34 eggs, each one representing a local bird. The eggs are all similar in size except for the largest that belongs to the red-throated diver, the official bird of Djúpivogur.
Before leaving Djúpivogur I was keen to see the eggs, and took a slow wander to them, just out of town, on a windy morning on Sunday. Djúpivogur had served me well. It is an attractive looking town, especially in the snow, and at this time of Yrsa, the little campsite is fine. It’s a few kilometres off highway 1 and attracts less of the mad rental market folk. I set my projector up in the common area next to the kitchen on Saturday, after a swim at their local pool. I had both places to myself, and managed a 100 inch / 250 cm screen on the white wall to watch the rugby undisturbed.

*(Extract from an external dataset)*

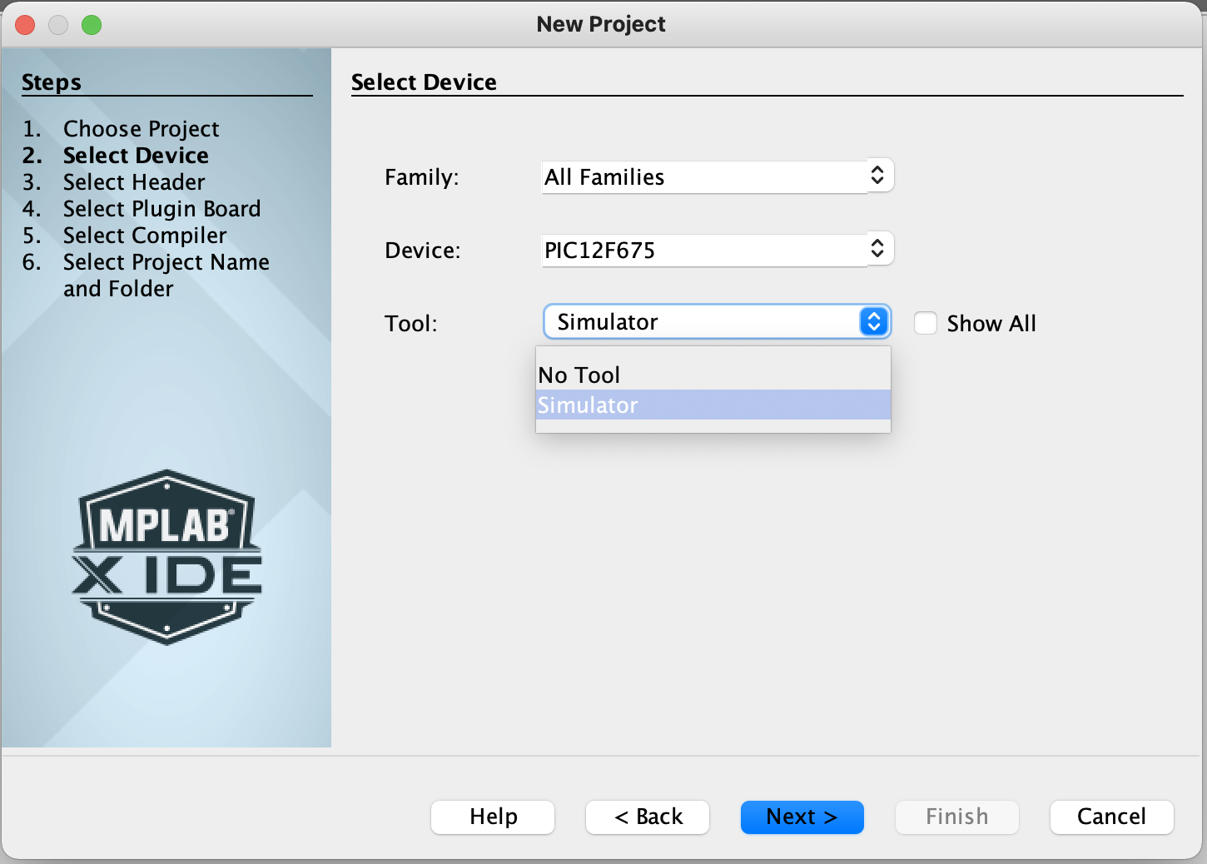The image size is (1207, 864).
Task: Close the New Project window
Action: pos(26,25)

On Sunday I took the slow road around the coast to Egilsstaðir, on the Lagarfljót river. It is relatively, a new town, set up in 1947 to be the regional centre for the many rural communities around it. It has far less charm than the ports, and not being surrounded by mountains has something of a bleak and cold feel to it. Though much of the snow around sea level had gone, the temperature hovered between minus 2 and 4 degrees, but calm, with mist descending most evenings.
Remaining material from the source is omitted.